DATA:
<<<<
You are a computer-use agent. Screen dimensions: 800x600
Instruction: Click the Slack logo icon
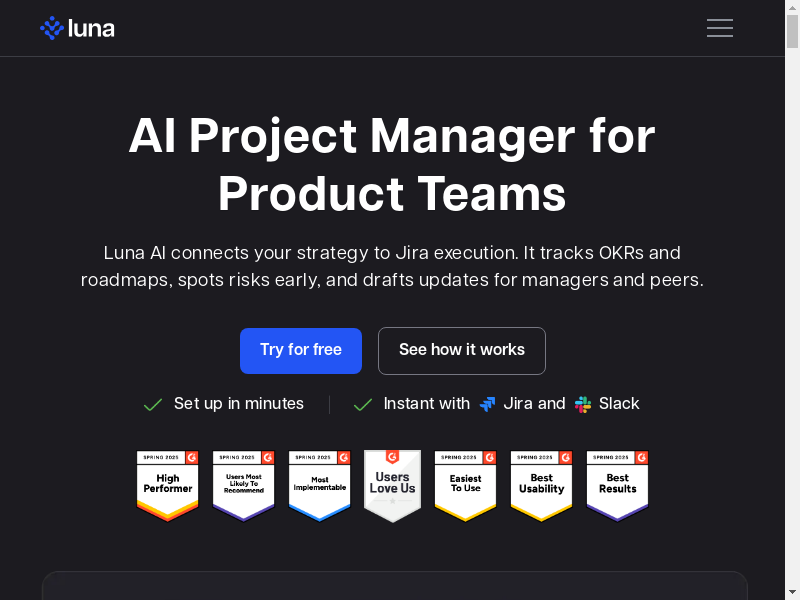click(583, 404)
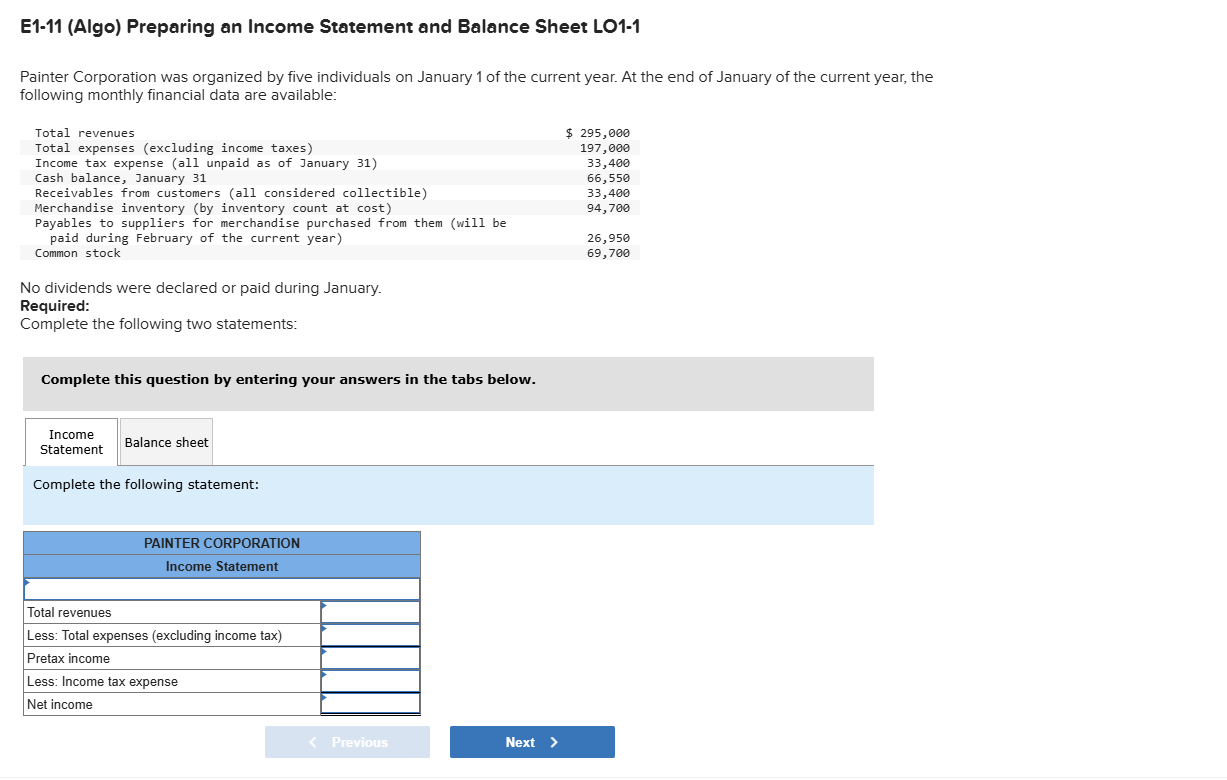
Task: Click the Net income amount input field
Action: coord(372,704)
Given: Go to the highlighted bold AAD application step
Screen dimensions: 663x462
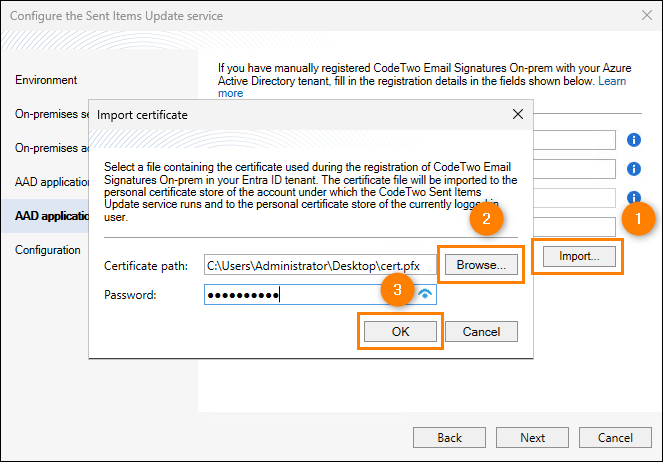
>>>>
Copy the lines of the records, beginning where the line containing "Instruction: Click the Slack logo icon" appears and continuing through the final line, exactly and with no pictures.

Instruction: Click the Slack logo icon
click(583, 404)
Task: Click the Net income amount input field
Action: coord(372,704)
Given: Go to the highlighted bold AAD application step
Screen dimensions: 663x462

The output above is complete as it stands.